Protesters are hurt near the 101 highway in a clash with law enforcement in downtown Los Angeles on Sunday.

(Jason Armand/Los Angeles Times)

It left a fierce crowd of protesters who were peaceful throughout the morning to the LAPD to contest.

After the National Guard Forces and Homeland Security Officers retreated to the loading dock, LAPD officials sailed between themselves and back and forth with protesters in Alameda for hours. Officers slowly forced hundreds of crowds onto Temple Street using batons, deadly launchers and tear gas, with limited success.

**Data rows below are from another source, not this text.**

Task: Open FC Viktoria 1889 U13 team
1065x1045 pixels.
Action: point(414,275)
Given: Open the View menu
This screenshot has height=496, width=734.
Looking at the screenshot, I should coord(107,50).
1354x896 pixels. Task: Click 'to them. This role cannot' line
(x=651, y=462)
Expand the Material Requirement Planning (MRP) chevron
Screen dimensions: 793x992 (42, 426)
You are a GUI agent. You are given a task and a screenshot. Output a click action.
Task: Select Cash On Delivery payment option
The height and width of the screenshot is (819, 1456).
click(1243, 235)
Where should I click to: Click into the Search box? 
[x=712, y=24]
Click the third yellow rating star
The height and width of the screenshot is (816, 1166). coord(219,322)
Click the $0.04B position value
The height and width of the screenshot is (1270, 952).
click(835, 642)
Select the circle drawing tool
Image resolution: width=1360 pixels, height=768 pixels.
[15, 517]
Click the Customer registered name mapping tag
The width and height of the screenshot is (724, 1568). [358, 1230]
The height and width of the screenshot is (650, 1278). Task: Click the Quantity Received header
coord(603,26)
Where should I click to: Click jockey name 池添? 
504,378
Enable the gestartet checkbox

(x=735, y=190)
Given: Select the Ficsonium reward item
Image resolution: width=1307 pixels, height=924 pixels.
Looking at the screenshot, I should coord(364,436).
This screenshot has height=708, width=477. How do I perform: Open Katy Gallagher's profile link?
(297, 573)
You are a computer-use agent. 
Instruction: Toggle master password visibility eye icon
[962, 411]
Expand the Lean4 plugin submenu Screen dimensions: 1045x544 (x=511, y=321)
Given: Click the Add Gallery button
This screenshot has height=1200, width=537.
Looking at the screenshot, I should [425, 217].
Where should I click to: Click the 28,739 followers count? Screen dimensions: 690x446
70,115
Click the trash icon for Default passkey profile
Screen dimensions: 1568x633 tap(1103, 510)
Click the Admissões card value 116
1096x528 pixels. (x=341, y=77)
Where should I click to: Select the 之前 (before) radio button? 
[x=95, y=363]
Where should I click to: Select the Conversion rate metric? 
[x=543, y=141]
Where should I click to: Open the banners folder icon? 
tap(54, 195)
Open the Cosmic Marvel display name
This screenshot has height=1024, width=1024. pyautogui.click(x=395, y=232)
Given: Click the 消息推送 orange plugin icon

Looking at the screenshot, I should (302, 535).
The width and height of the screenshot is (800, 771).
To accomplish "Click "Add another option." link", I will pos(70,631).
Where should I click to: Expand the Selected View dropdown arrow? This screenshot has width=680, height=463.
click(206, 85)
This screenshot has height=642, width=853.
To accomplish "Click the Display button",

LAPD repeatedly issued dispersing instructions from helicopters and patrol cars speakers. Some members of the crowd were smashed with water bottles and glass bottles at officers, and the windshield of the department vehicle was hit by a projectile before being crushed.

One officer grabbed a sign from a protester standing near the skirmish line, smashed it in half and swinging the baton at the protesters’ feet. Another officer was seen by Times reporters repeatedly raising the launcher and targeting the head of the protesters.

At a particularly wild moment, the two on the bike headed towards the protest crowd, revving the engine and cheering. At one point, they approached the line of LAPD skirmishes and slid down.

Both were handcuffed and led, and their feet were dragged across the asphalt covered in crushed glass, using rubber bullets. LAPD later claimed that at least one motorcyclist had thrust into the officer.

Tensions spilled on Monday.

City workers repair broken windows on Spring Street at police headquarters.

(Robert Gautier/Los Angeles Times)

A line of riot device officers began gathering outside at police headquarters where city workers were found boarding a ground-level window. The surrounding streets were empty than usual as some government agencies were urging employees to work from home. Those who came to downtown hustled past their now-owned “ice” graffiti, so they kept their heads bowed.

Gov. Gavin Newsom said Monday afternoon that Trump ordered the city another 2,000 National Guard troops, double the previous total. In response, the governor said he was working with other law enforcement agencies to “a spike” of 800 state and local law enforcement officials “to ensure the safety of our LA community.”

McDonnell said at a press conference that the department was “trying to balance dealing with public anxiety on the streets.” [while] At the same time, they are trying to protect peaceful protests. ”

Some community leaders were deeply unhappy with the police response.

Eddie Anderson, pastor of McCarty Memorial Church of Christ in Jefferson Park, claimed that LAPD is doing the job of protecting Trump’s immigration agents effectively.

“We asked them to choose a side. Are they going to choose a side of the federal government that is trying to tear their families apart?” Anderson said. “Donald Trump doesn’t want Angelenos to resort to violence to fight the federal government, as his plan is to show that LA is a lawless place.”

Times staff writers David Zanizer and Matthew Ohms contributed to this report.